Egzersiz: Özellikle uzun dönemde, verilen kilonun korunabilmesi için egzersiz vazgeçilmez unsurdur. Bu nedenle egzersiz kilo vermeye yönelik tüm programların vazgeçilmez bir parçasıdır. Egzersizin yararları şöyle özetlenebilir. Egzersiz sırasında kalori harcanır. Kan basıncı, serum kolesterolü, vücut kompozisyonu ve işlev üzerinde olumlu etkileri vardır. Egzersiz obez kişinin psikolojik durumunu iyileştirir. Yağsız vücut kütlesi kaybını önler. Egzersiz haftada en az 3 kez, 30 dakika süresince ter atacak kadar yapılmalıdır. Egzersiz yoğunluğu ve süresi yavaş yavaş arttırılmalıdır.

• Aile: Aşırı yeme olanakları ve evde bulunan yiyecekler bir çocuğun beslenmedeki seçiciliğini etkiler. Evde bulunan ve ulaşılabilen besinlerden ebeveynler sorumludur. Bazı çalışmalar, ailenin sosyoekonomik yapısı ile obezite arasında negatif ilişki olduğunu göstermektedir. Anne ve babanın beslenme alışkanlıkları, çocuğa örnek olacak beslenme modelidir. Ebeveynlerin fiziksel aktivite derecesi de, çocukların aktivitesini etkiler. Ebeveyni inaktif olan çocukların inaktif olma şansı yüksektir.

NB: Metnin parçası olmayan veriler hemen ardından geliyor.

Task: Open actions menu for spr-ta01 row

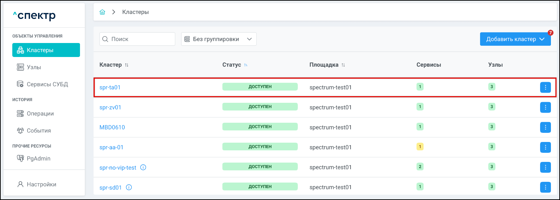Action: 545,87
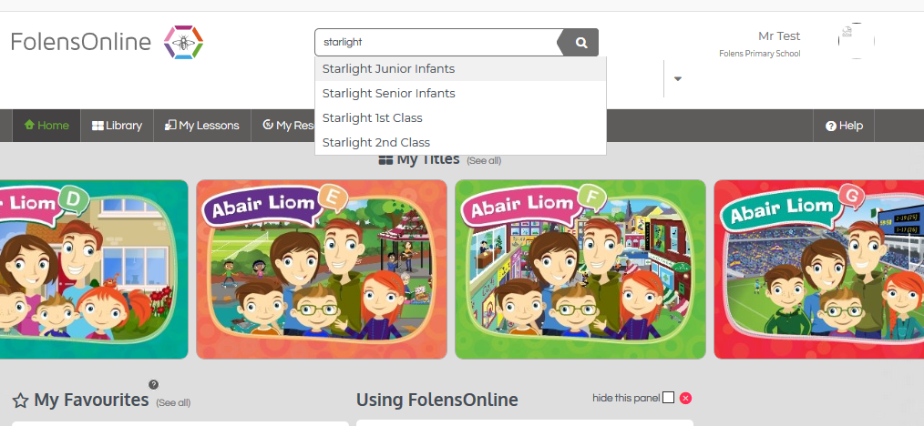Click See all next to My Titles
This screenshot has width=924, height=426.
(483, 160)
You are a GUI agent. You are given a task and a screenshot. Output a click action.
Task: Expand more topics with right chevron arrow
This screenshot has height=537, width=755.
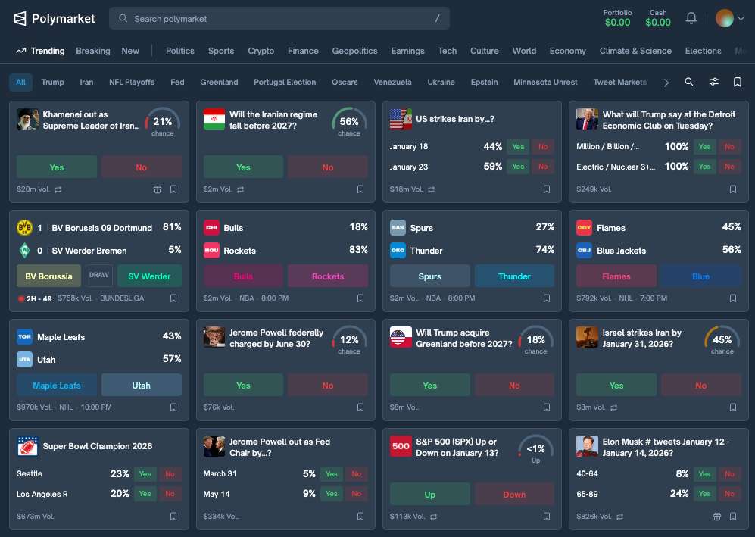click(666, 82)
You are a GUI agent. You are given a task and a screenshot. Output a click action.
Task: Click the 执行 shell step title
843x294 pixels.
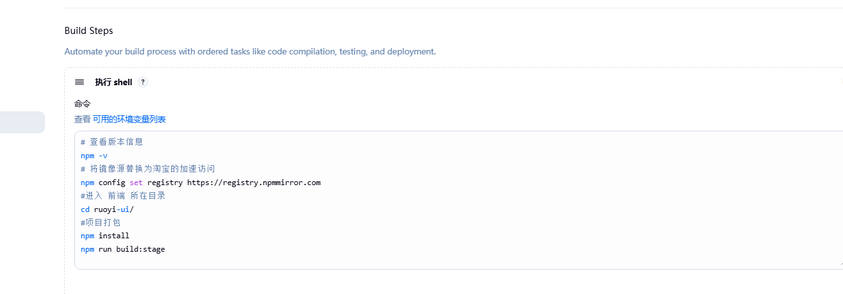point(113,82)
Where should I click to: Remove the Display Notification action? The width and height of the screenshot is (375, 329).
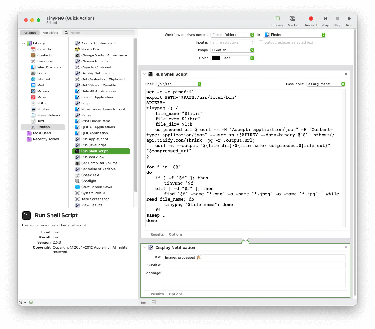coord(346,248)
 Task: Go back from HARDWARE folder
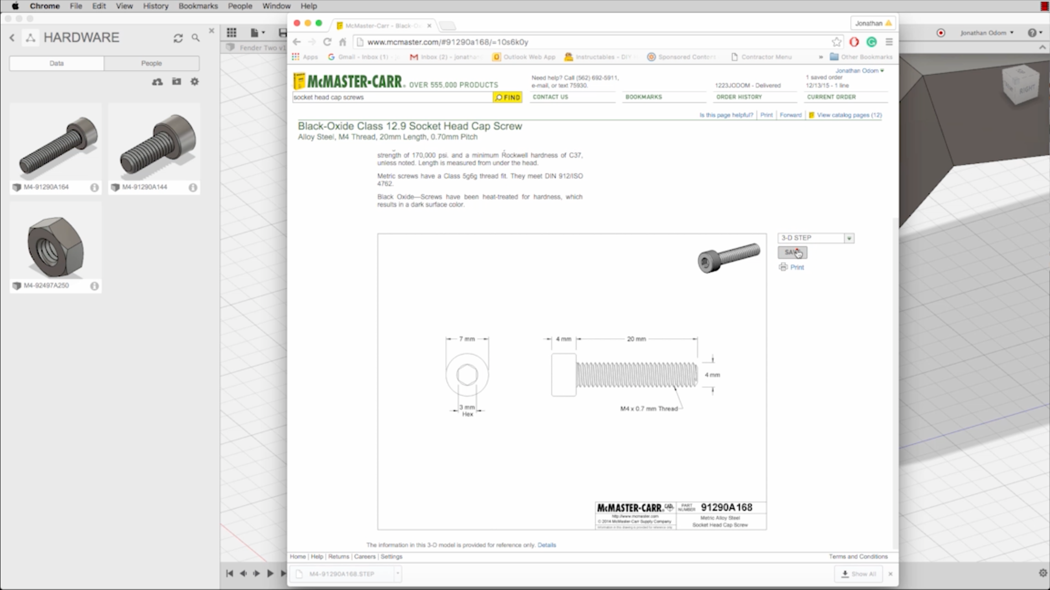12,38
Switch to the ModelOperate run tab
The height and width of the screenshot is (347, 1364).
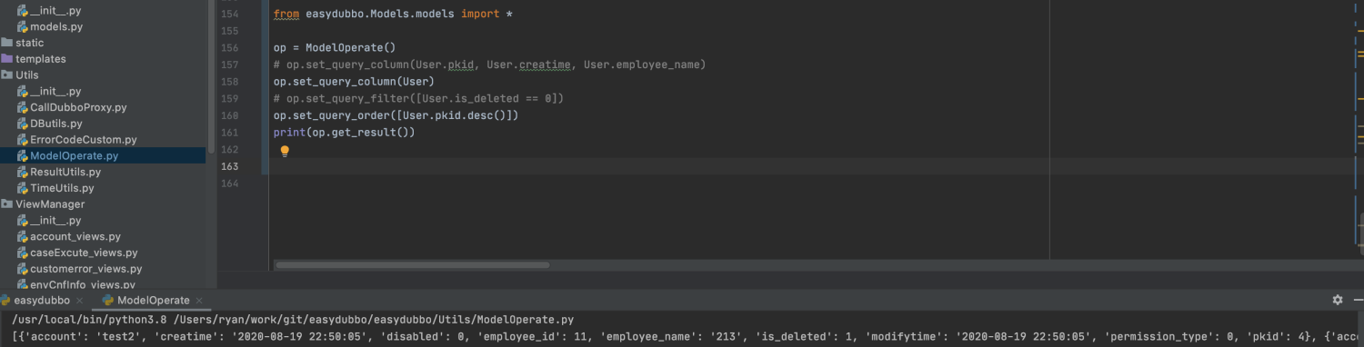[x=153, y=300]
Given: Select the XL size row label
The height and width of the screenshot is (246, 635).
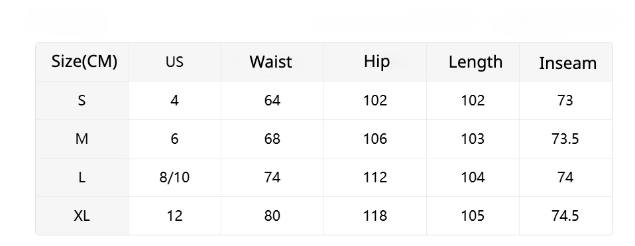Looking at the screenshot, I should [x=82, y=216].
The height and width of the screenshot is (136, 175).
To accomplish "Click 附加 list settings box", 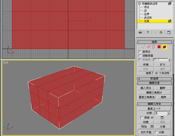I will coord(152,127).
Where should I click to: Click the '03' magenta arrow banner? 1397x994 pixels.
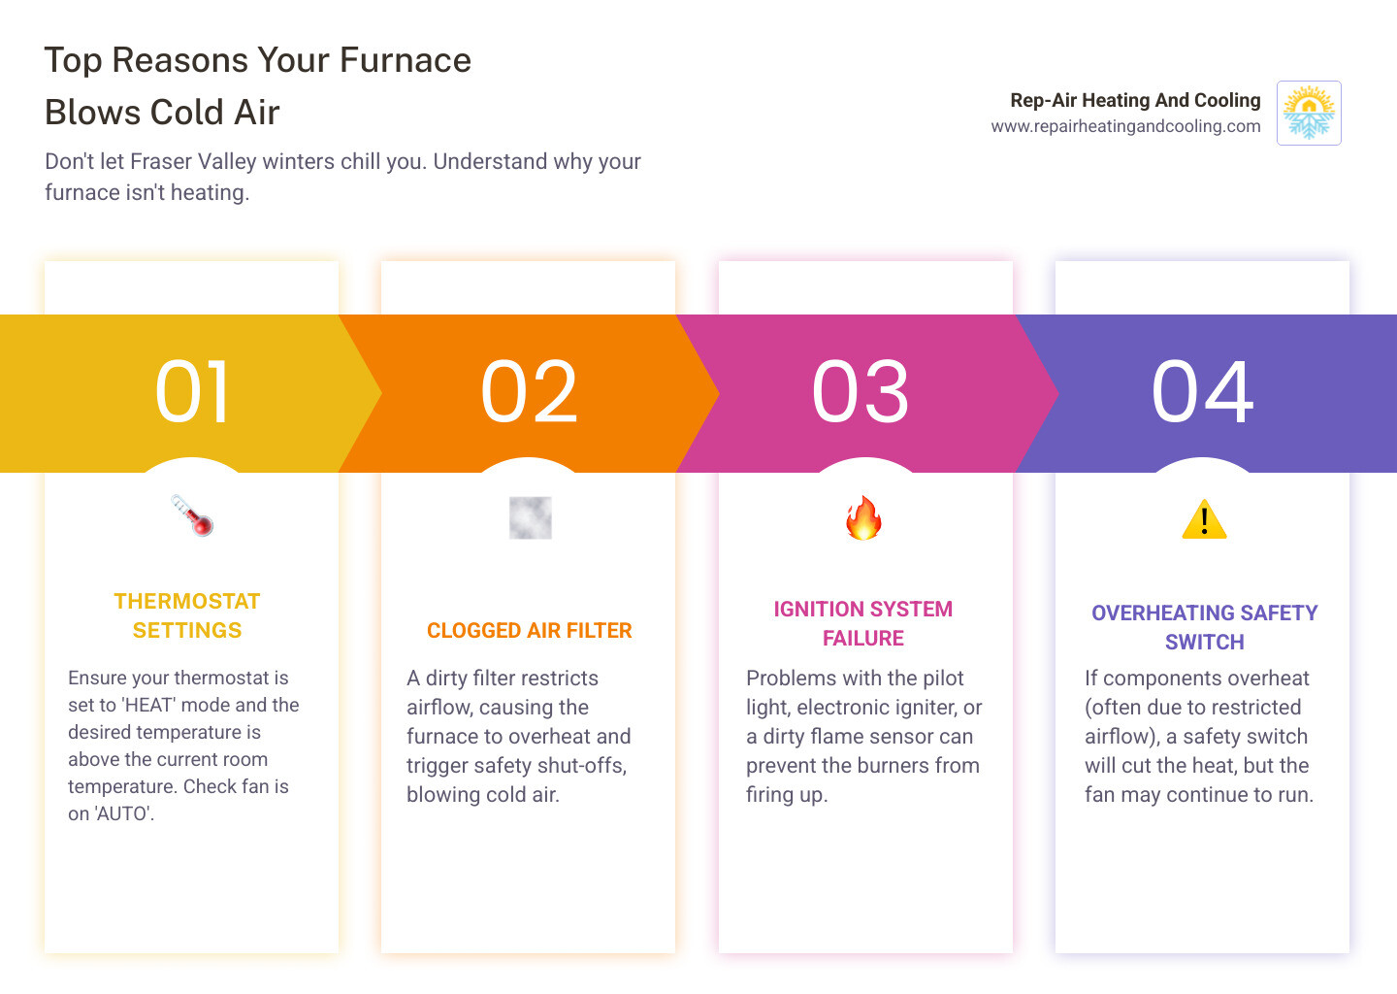pyautogui.click(x=863, y=392)
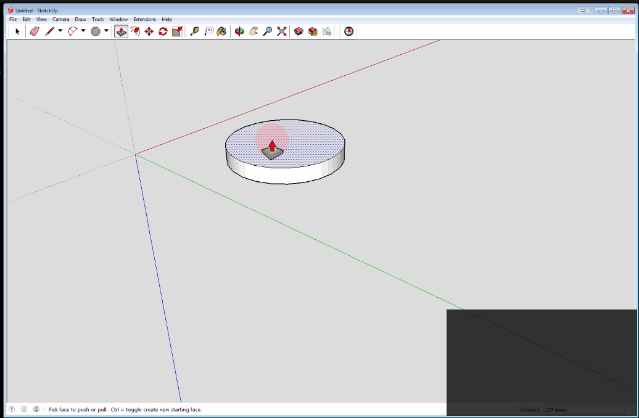Screen dimensions: 639x418
Task: Open the Camera menu
Action: 60,20
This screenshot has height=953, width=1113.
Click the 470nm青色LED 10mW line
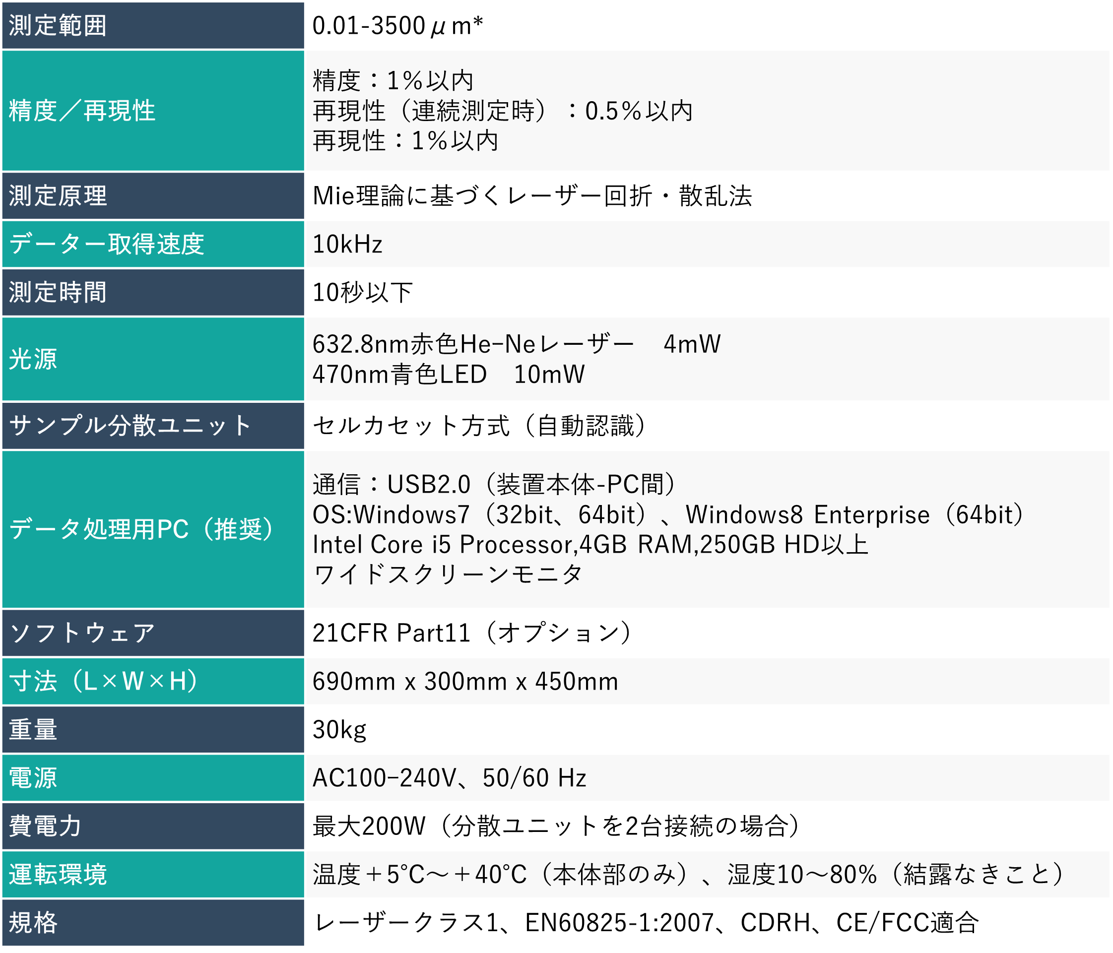click(x=449, y=374)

• Sosyal sorunlar: Çevrede güvensizlik ve çevrenin ileri yapılaşması, yoğun trafik çocuğun ev dışında geçen zamanını ve fiziksel aktivitesini etkileyecektir. Bu nedenle özellikle şişmanlık, kentlerde yaşayan çocukların sorunudur.
Çocuk ve Gençlerde Şişmanlığın Yol Açtığı Sağlık Sorunları
• Şişman çocuklar, iri ve erken gelişen çocuklardır. Ergenlikten önce boyları ve kemik olgunlaşma düzeyleri yaşıtlarına göre ileridedir. Bu nedenle ergenlik belirtileri erken yaşta ortaya çıkar, büyüme de erken yaşta tamamlanır.
• Şişman çocuklarda yürüme gecikir. Ekstremitelerin (kol-bacak) alt bölümlerinde yağ toplanması fazladır.
• Düztabanlık, bacaklarda eğrilik gibi ortopedik sorunlar sıklıkla izlenir.
• Deri kıvrımlarında ve bacak aralarında sürtünme sonucu pişikler görülür.
• Şişman erkek çocuklarda meme bölgesinde yağ toplanması (jinekomasti) görülür.
• Karın ve kalçalarda yağ fazlalığı nedeni ile deri çatlamaları (strialar) gözlenir.
• Deri altı yağ dokusunun artışı ile deri enfeksiyonları gelişebilir.
• Soluk alıp vermede güçlük, şişman çocukların önemli solunum yolu rahatsızlıklarındandır.
• Şişmanlık, kalp damar hastalıkları, hipertansiyon, diyabet gibi hastalıkların çocukluk yaşlarında ortaya çıkmasına neden olur. Kan yağları, kolesterol düzeyleri artar. Şişmanlık ne kadar erken başlarsa hastalık riski de o oranda artış göstermektedir.
• Şişmanlık, dengesiz beslenme sonucu geliştiğinden gerekli besin öğelerinin tüketilmemesi sonucunda bağışıklık sisteminin gelişimi ve etkinliği de azalır. Bu nedenle şişmanlık çeşitli hastalıkların hazırlayıcısı olarak karşımıza çıkmaktadır.